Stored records
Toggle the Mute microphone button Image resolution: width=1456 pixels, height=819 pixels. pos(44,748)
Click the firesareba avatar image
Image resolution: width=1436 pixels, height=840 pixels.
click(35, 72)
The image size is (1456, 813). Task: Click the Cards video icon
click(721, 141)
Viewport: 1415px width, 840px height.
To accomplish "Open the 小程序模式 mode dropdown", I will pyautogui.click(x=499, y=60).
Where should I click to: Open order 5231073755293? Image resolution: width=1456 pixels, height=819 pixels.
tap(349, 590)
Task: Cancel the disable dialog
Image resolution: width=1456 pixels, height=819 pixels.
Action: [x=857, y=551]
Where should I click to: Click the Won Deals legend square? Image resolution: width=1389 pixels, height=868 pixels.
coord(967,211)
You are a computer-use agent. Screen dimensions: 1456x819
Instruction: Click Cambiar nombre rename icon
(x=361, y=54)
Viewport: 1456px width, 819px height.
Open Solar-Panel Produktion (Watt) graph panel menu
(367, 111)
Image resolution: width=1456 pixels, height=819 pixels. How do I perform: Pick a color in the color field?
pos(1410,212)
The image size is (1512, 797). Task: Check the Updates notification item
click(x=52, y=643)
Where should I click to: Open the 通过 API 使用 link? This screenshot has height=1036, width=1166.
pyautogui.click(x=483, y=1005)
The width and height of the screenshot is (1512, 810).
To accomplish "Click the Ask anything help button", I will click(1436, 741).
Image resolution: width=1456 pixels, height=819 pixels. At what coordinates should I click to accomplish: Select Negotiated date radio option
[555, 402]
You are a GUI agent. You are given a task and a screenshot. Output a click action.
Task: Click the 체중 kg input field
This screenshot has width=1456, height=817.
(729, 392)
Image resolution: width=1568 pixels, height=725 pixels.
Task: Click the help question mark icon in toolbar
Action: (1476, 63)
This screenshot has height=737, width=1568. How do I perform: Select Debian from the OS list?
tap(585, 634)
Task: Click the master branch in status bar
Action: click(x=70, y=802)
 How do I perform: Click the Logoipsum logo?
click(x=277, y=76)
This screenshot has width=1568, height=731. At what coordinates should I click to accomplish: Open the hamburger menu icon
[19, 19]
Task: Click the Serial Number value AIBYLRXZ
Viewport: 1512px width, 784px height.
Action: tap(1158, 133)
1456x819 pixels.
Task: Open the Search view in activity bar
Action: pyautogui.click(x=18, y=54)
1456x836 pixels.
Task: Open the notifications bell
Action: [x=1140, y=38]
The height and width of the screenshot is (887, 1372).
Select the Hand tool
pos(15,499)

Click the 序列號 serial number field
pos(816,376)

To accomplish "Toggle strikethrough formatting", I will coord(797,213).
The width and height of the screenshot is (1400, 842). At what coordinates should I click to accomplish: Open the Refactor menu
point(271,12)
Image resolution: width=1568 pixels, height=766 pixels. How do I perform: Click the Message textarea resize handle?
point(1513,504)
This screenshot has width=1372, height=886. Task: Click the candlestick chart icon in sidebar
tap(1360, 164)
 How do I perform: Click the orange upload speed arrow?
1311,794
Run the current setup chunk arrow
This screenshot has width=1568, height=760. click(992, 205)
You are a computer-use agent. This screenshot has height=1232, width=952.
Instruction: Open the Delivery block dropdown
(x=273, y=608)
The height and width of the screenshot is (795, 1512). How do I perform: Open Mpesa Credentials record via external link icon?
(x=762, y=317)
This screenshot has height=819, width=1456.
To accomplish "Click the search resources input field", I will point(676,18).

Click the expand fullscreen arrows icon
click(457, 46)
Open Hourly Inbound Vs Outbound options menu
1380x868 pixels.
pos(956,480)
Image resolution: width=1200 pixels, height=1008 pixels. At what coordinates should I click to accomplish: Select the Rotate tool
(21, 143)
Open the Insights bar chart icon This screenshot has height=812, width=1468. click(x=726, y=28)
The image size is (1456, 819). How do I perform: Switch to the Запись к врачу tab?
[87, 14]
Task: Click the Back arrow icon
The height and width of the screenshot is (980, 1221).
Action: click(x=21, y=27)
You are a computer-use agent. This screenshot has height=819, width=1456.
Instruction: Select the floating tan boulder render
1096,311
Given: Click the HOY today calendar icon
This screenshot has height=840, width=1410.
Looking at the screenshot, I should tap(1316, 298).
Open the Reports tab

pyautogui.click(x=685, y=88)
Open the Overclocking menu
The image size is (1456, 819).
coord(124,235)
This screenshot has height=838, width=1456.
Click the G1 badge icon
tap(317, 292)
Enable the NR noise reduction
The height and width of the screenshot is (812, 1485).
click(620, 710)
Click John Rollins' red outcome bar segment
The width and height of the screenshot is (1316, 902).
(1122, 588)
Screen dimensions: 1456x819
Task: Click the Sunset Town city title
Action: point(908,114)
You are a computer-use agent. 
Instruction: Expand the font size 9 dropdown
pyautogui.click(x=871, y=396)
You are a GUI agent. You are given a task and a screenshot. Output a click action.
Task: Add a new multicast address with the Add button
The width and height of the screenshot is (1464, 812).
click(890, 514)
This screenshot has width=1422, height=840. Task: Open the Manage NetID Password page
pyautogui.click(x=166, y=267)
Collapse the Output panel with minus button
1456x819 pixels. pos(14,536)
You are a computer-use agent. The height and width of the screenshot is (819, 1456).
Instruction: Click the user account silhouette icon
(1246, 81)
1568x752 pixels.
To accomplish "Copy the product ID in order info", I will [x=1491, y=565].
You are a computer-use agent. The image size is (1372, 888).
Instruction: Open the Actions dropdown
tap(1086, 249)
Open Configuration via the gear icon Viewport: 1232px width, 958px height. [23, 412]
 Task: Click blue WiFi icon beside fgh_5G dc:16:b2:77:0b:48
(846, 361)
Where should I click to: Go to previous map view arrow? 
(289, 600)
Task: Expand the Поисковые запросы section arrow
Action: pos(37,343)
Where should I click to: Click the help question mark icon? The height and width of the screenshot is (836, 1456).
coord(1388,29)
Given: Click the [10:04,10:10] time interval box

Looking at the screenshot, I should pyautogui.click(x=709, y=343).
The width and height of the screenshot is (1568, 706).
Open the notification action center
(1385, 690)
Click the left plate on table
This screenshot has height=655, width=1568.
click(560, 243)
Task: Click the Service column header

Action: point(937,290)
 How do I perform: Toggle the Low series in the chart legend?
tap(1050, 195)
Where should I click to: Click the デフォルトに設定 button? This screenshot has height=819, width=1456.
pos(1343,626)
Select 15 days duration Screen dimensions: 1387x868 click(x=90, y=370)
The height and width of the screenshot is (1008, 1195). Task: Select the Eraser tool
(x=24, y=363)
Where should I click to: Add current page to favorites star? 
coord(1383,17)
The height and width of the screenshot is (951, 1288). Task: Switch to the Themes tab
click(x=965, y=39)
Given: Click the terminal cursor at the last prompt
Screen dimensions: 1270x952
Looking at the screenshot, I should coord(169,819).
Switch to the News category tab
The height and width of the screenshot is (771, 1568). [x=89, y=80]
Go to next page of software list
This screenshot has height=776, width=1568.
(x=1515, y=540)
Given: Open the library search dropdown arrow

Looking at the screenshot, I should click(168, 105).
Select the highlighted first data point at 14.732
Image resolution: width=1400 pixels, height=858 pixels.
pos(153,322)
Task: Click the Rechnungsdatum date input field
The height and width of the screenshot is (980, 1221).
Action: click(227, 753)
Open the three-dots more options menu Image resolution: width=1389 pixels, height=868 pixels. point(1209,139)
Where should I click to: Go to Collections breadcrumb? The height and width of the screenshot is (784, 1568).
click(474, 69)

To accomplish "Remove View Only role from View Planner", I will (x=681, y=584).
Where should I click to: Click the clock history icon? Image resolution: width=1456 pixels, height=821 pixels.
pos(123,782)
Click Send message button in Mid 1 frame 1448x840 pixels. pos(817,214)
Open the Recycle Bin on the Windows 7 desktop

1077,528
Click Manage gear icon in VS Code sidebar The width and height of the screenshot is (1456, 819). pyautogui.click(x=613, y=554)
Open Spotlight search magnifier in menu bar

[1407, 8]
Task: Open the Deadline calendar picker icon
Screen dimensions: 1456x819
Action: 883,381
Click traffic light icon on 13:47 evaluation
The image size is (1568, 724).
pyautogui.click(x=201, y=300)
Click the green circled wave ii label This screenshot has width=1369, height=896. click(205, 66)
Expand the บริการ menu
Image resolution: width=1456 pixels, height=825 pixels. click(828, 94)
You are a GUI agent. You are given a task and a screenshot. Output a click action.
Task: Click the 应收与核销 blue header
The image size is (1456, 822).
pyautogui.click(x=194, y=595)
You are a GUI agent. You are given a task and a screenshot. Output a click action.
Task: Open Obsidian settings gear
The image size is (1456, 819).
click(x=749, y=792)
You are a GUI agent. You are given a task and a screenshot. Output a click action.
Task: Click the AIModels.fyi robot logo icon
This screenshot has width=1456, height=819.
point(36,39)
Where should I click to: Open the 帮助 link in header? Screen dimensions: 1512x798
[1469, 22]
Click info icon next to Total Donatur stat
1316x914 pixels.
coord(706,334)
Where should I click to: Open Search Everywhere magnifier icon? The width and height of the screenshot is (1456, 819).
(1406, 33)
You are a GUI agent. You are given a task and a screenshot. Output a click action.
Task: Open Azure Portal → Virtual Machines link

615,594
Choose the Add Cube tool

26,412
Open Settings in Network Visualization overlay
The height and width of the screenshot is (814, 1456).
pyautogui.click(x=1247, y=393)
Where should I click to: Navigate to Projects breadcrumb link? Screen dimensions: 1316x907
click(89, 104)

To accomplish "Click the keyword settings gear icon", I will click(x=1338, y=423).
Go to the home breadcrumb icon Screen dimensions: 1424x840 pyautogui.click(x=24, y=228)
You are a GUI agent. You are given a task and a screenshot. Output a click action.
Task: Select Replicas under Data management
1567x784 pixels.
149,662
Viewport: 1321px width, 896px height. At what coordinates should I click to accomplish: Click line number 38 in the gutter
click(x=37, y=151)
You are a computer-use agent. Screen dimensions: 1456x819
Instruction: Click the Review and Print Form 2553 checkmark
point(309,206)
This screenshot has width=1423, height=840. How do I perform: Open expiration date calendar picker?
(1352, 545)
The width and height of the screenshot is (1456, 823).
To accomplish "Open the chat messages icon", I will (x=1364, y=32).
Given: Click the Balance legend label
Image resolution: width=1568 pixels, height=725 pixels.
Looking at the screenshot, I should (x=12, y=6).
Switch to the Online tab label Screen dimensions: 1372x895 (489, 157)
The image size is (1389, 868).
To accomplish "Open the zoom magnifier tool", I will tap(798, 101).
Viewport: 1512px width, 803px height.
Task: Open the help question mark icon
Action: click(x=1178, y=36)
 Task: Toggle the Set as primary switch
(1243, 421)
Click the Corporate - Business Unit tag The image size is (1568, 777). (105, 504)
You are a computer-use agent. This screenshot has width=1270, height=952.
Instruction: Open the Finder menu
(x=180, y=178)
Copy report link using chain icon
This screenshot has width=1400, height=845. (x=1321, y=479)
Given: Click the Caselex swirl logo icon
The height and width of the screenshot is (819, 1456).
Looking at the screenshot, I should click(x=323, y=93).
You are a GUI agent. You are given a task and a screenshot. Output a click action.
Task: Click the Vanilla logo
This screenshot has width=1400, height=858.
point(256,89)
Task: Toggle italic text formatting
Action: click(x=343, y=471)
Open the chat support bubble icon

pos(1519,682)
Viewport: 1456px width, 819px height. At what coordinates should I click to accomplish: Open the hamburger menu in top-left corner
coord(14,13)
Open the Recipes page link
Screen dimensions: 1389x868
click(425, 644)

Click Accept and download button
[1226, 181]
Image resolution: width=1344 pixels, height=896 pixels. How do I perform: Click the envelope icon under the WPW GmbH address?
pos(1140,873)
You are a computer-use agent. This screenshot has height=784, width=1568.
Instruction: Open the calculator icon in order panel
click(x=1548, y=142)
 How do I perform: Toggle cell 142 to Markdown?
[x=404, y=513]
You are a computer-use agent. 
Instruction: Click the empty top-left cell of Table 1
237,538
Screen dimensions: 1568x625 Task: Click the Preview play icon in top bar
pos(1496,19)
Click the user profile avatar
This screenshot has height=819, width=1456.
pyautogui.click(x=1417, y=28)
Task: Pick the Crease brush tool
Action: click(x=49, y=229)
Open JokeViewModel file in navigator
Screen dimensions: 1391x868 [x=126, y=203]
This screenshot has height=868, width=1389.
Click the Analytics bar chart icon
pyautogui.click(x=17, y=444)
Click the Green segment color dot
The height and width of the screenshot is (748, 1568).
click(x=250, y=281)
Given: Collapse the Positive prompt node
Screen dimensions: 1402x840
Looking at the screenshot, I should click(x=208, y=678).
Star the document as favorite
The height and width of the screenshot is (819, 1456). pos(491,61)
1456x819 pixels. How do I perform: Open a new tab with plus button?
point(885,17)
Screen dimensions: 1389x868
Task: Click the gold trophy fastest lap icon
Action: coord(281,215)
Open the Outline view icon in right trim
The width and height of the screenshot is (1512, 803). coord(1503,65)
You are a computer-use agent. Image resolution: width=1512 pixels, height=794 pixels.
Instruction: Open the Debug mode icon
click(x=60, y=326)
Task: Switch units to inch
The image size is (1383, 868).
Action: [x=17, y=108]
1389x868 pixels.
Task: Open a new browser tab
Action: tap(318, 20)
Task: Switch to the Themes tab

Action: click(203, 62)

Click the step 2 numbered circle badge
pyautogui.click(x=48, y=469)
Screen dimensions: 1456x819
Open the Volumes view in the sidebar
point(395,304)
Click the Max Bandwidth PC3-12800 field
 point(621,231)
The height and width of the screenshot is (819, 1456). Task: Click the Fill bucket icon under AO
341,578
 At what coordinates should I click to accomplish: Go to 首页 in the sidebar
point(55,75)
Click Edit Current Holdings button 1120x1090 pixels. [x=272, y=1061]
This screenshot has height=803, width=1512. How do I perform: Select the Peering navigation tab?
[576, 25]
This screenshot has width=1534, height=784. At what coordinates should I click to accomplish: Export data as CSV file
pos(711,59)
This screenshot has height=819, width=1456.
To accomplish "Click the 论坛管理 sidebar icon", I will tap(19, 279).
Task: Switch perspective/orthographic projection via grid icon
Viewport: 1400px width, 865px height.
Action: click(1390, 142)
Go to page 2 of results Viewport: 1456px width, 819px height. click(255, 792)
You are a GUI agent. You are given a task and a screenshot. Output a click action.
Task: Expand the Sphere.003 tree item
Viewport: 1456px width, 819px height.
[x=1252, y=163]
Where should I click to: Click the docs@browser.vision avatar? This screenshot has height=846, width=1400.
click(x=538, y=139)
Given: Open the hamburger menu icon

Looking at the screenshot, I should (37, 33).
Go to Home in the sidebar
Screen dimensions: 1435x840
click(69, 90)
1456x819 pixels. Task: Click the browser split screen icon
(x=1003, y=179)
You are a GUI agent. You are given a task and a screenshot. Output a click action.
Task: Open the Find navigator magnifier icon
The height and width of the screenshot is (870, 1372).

Problem details: Take every line above where "next" appears and copy it.

Task output:
Go to next page of software list
Click info icon next to Total Donatur stat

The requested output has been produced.